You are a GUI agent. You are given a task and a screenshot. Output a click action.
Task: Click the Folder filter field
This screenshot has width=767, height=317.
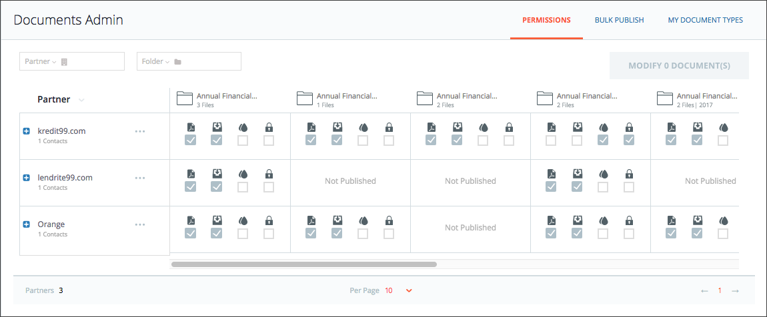point(189,61)

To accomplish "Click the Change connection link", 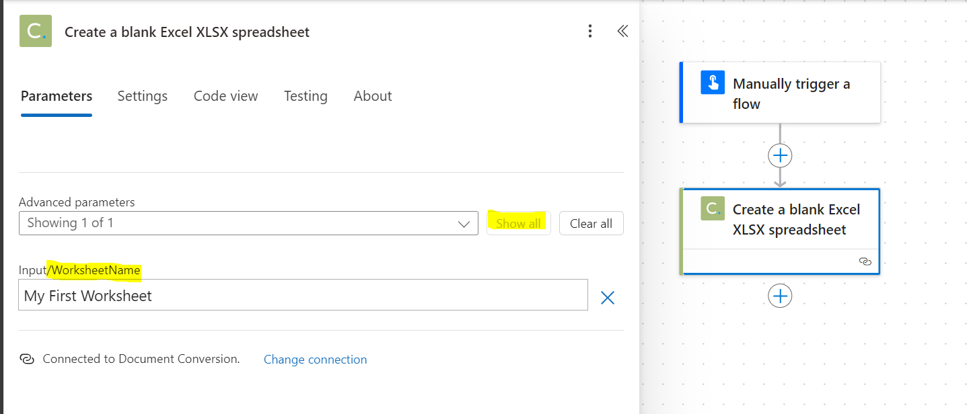I will 315,360.
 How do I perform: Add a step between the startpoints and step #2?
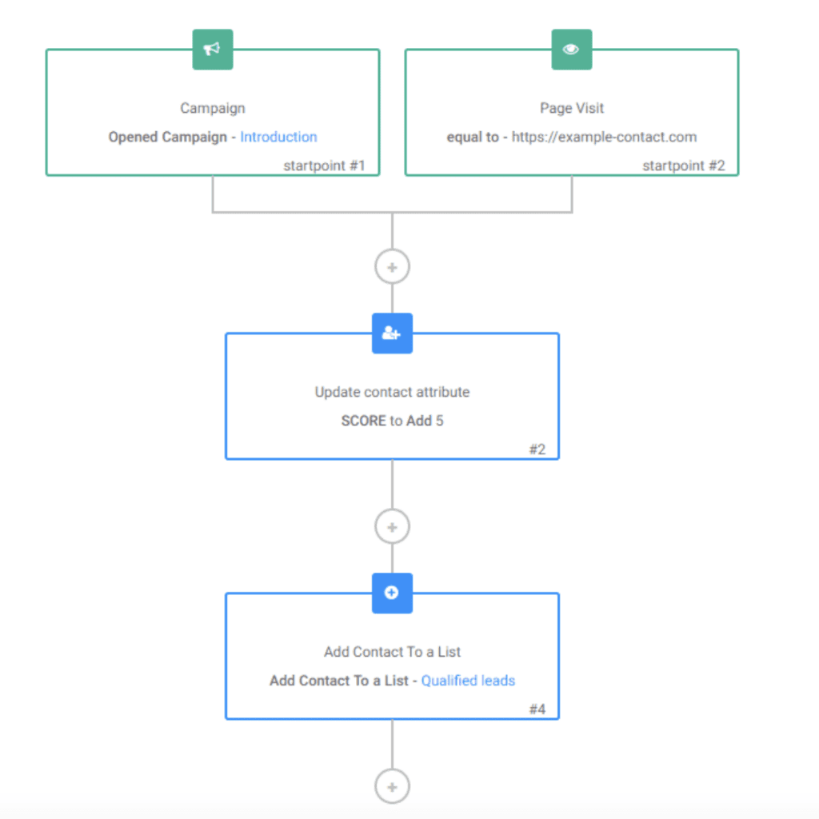[x=392, y=266]

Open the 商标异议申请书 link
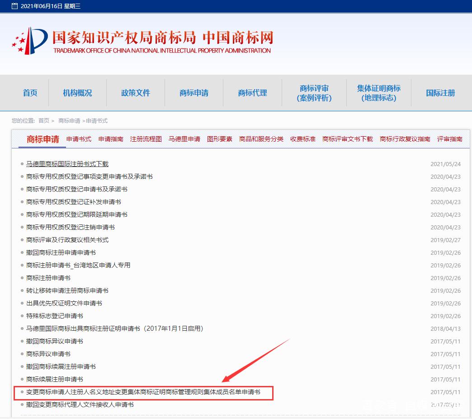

- [Your objective]:
Drop the pictures, then transcribe the lines from the one containing "How do I perform: Add" to the end of the data above, exactly and nothing more.

- [Result of this exercise]:
 How do I perform: Add a step between the startpoints and step #2?
[x=392, y=266]

Open the 商标异议申请书 link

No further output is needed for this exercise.